If a line below contains the string "sidebar", copy it out.

+++ Supplied material

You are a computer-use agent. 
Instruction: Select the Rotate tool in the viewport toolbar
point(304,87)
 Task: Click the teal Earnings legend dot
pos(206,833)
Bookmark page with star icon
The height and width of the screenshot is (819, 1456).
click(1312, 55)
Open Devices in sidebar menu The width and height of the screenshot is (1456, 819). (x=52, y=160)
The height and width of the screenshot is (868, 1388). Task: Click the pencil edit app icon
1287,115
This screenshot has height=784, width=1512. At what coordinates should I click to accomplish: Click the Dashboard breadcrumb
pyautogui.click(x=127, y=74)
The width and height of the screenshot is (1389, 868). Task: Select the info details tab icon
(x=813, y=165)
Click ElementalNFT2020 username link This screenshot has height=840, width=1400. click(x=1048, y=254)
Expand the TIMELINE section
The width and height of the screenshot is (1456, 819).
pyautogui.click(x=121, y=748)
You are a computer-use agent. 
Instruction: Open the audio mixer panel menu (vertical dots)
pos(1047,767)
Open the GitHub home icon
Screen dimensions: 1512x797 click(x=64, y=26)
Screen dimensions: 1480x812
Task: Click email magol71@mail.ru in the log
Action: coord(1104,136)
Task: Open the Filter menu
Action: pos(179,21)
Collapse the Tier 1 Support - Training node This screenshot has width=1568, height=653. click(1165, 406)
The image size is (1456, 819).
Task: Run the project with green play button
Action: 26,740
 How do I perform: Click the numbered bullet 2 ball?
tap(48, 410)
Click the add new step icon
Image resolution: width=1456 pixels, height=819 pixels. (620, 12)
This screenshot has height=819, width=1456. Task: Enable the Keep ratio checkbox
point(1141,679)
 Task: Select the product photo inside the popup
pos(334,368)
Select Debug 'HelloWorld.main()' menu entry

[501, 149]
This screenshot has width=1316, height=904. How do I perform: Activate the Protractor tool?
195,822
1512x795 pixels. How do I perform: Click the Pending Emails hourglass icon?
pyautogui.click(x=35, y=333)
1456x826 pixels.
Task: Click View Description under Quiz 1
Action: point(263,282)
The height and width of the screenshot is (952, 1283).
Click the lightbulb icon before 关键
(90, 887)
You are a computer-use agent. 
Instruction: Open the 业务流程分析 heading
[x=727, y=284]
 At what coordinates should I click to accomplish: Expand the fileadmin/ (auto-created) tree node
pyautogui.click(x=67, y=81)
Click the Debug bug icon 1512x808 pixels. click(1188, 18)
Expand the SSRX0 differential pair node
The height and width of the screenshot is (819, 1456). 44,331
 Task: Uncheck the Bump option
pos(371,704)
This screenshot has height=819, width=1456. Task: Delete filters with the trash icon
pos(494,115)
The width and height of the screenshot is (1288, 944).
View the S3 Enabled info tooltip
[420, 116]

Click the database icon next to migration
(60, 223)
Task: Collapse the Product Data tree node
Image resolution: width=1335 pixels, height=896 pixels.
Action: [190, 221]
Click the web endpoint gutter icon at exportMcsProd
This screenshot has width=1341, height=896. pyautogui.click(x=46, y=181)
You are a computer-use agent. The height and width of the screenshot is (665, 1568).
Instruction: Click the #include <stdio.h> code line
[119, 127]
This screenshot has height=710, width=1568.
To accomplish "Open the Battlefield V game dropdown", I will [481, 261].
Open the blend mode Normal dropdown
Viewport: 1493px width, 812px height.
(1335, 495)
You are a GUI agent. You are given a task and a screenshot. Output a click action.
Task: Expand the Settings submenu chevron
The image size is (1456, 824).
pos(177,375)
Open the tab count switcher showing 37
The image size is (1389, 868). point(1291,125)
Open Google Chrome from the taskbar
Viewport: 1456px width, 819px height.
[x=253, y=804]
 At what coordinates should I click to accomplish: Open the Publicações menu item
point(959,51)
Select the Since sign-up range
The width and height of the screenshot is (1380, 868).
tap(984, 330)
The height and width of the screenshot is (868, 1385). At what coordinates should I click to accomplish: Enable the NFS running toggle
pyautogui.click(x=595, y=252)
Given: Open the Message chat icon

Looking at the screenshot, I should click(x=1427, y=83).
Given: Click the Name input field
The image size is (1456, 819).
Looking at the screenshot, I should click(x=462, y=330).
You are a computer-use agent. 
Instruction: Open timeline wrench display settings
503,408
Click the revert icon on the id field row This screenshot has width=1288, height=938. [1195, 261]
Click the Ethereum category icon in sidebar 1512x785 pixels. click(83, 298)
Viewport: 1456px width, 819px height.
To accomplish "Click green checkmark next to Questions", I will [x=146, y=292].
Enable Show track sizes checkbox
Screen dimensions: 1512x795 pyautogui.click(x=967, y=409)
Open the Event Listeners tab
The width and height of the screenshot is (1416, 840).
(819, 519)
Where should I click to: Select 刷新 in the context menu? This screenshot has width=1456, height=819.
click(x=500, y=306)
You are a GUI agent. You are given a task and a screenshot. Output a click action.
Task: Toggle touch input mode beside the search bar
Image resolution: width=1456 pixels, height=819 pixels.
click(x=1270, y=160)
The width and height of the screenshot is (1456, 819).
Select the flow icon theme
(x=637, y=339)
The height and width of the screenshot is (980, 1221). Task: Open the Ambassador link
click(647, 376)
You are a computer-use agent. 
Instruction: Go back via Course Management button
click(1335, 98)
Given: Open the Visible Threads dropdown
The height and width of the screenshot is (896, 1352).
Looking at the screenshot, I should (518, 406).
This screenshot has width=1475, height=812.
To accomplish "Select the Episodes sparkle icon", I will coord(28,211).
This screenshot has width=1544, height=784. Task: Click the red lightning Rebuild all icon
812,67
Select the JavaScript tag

++++++

**Answer area**
Open Devices in sidebar menu The width and height of the screenshot is (1456, 819). (x=52, y=160)
Click the Ethereum category icon in sidebar 1512x785 pixels. click(83, 298)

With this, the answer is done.